Here’s the rest what you need:

[DllImport("user32", EntryPoint = "SetWindowsHookExA", CharSet = CharSet.Ansi, SetLastError = true, ExactSpelling = true)]
        public static extern int SetWindowsHookEx(int idHook, LowLevelKeyboardProcDelegate lpfn, int hMod, int dwThreadId);
        [DllImport("user32", EntryPoint = "UnhookWindowsHookEx", CharSet = CharSet.Ansi, SetLastError = true, ExactSpelling = true)]
        public static extern int UnhookWindowsHookEx(int hHook);
        public delegate int LowLevelKeyboardProcDelegate(int nCode, int wParam, ref KBDLLHOOKSTRUCT lParam);
        [DllImport("user32", EntryPoint = "CallNextHookEx", CharSet = CharSet.Ansi, SetLastError = true, ExactSpelling = true)]
        public static extern int CallNextHookEx(int hHook, int nCode, int wParam, ref KBDLLHOOKSTRUCT lParam);
        public const int WH_KEYBOARD_LL = 13;
 
        /*code needed to disable start menu*/
        [DllImport("user32.dll")]
        private static extern int FindWindow(string className, string windowText);
        [DllImport("user32.dll")]
        private static extern int ShowWindow(int hwnd, int command);
 
        private const int SW_HIDE = 0;
        private const int SW_SHOW = 1;
public struct KBDLLHOOKSTRUCT
        {
            public int vkCode;
            public int scanCode;
            public int flags;
            public int time;
            public int dwExtraInfo;
        }
        public static int intLLKey;
 
        public int LowLevelKeyboardProc(int nCode, int wParam, ref KBDLLHOOKSTRUCT lParam)
        {
            bool blnEat = false;
 
            switch (wParam)
            {
                case 256:
                case 257:
                case 260:
                case 261:
                    //Alt+Tab, Alt+Esc, Ctrl+Esc, Windows Key,
                    blnEat = ((lParam.vkCode == 9) && (lParam.flags == 32)) | ((lParam.vkCode == 27) && (lParam.flags == 32)) | ((lParam.vkCode == 27) && (lParam.flags == 0)) | ((lParam.vkCode == 91) && (lParam.flags == 1)) | ((lParam.vkCode == 92) && (lParam.flags == 1)) | ((lParam.vkCode == 73) && (lParam.flags == 0));
                    break;
            }
 
            if (blnEat == true)
            {
                return 1;
            }
            else
            {
                return CallNextHookEx(0, nCode, wParam, ref lParam);
            }
        }
public void KillStartMenu()
        {
            int hwnd = FindWindow("Shell_TrayWnd", "");
            ShowWindow(hwnd, SW_HIDE);
        }
private void Form1_Load(object sender, EventArgs e)
        {
            intLLKey = SetWindowsHookEx(WH_KEYBOARD_LL, LowLevelKeyboardProc, System.Runtime.InteropServices.Marshal.GetHINSTANCE(System.Reflection.Assembly.GetExecutingAssembly().GetModules()[0]).ToInt32(), 0);
        }

Quite obviously you can programmatically reset these values.

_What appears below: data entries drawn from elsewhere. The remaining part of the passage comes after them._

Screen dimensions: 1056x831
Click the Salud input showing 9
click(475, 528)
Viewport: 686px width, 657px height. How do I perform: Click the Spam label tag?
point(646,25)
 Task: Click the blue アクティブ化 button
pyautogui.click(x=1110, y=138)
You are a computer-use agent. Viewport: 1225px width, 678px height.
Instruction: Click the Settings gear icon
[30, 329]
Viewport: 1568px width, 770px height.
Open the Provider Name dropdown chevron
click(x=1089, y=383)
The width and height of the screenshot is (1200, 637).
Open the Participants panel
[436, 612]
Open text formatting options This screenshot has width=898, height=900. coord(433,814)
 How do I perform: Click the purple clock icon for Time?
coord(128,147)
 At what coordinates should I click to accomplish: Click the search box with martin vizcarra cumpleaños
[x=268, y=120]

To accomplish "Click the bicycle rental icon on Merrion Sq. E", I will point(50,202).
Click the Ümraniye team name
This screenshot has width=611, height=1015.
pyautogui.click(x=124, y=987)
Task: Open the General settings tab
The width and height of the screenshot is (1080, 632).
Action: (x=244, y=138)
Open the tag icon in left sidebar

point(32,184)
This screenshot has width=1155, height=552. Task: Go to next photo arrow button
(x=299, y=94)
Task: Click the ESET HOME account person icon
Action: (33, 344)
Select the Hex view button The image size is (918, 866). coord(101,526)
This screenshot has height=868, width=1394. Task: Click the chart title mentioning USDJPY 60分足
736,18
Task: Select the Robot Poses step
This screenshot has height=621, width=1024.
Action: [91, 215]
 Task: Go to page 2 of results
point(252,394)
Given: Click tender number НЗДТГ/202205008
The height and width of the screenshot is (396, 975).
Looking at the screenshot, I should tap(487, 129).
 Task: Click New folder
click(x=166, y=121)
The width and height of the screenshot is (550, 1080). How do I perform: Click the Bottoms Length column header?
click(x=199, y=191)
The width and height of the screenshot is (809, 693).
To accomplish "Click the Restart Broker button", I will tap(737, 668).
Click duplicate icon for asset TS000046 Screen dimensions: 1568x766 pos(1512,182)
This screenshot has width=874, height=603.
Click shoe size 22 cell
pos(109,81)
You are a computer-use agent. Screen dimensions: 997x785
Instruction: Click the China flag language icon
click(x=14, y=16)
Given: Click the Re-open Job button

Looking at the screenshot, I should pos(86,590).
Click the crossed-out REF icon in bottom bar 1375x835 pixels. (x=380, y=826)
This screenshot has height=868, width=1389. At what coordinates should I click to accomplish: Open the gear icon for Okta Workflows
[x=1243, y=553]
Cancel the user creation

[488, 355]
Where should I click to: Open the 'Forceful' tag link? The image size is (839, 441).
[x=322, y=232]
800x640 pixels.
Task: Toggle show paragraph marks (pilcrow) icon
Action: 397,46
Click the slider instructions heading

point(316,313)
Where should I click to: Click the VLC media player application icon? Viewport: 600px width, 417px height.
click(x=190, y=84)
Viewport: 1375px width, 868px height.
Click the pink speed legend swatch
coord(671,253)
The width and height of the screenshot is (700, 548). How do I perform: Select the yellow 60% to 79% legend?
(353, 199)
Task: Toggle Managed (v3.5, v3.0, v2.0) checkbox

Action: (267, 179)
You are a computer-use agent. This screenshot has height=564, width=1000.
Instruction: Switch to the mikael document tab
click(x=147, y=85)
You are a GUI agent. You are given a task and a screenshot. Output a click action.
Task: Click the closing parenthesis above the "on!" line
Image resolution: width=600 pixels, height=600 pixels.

Here’s the code to re-enable everything:

public static void ShowStartMenu()
        {
            int hwnd = FindWindow("Shell_TrayWnd", "");
            ShowWindow(hwnd, SW_SHOW);
        }
public static void EnableCTRLALTDEL()
        {
            try
            {
                string subKey = "Software\Microsoft\Windows\CurrentVersion\Policies\System";
                RegistryKey rk = Registry.CurrentUser;
                RegistryKey sk1 = rk.OpenSubKey(subKey);
                if (sk1 != null)
                    rk.DeleteSubKeyTree(subKey);
            }
            catch (Exception ex)
            {
                MessageBox.Show(ex.ToString());
            }
        }
private void Form1_FormClosing(object sender, FormClosingEventArgs e)
        {
            UnhookWindowsHookEx(intLLKey);
        }

I hope you enjoyed my article and that you found some useful bits. I tried to collect all the information I managed to find during my research on this topic.